# my sweet Bovina...



## JenVise (Dec 7, 2012)

Bovie finally had her babies!! I checked her this morning and her ligaments were still pretty firm and barely sagging... I took her to the barn because it was a little different than yesterday. That was at 10 this morning. At 11 I checked her again and her left side was softer but the right was barely there... Ran to the store to get bedding... I got back and checked her again Right side gone... Left side no change. At 2 I Went out to check on her and she hadn't changed at all...still up, still eating, left ligaments no change. At 2:18 I Went back over to the barn and there were 2 babies! Already on their feet. I have named the girl Sable. I could use some help with the little boys name if anyone has any suggestions...


----------



## ksalvagno (Oct 6, 2009)

Very cute! Congratulations!


----------



## JenVise (Dec 7, 2012)

Thanks! I need to get better pictures, now that they are dry...


----------



## StarMFarm (Jan 17, 2013)

She pulled a fast one on ya lol! Congrats on your new little ones


----------



## Milk_Maid_5 (Feb 19, 2013)

Mom is beautiful! I love her pink nose with the black spot.

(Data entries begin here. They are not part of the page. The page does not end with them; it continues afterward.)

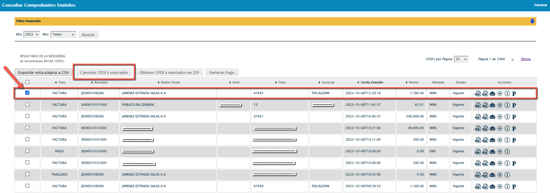The height and width of the screenshot is (193, 550).
Task: Tick the select-all checkbox in table header
Action: (x=27, y=82)
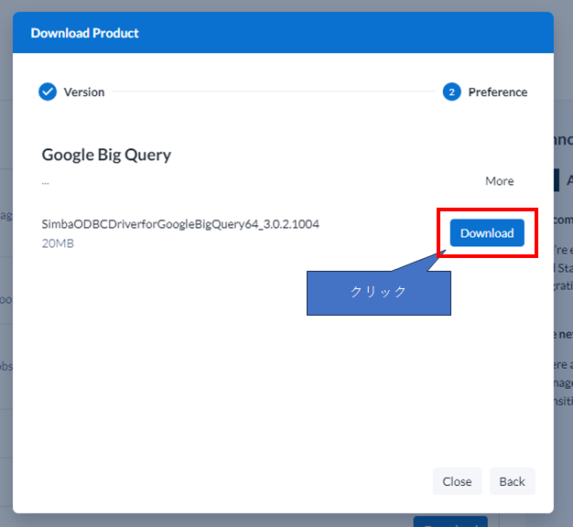The image size is (573, 527).
Task: Click the partially hidden button below the dialog
Action: 449,522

My kids suggested Timmy, Titan, or Sader.


----------



## JenVise (Dec 7, 2012)

I like Titan!


----------



## Abra (Aug 11, 2012)

OMG they are ADORABLE.!!!
I LOVE the name Sable for the Girl! 
(I used to have a Sable ferret!)
How about Sterling or Silver for the Boy?
They are TOO CUTE!
Congratulations to you, and to your Gorgeous Doe (that I want to steal! LOL)


----------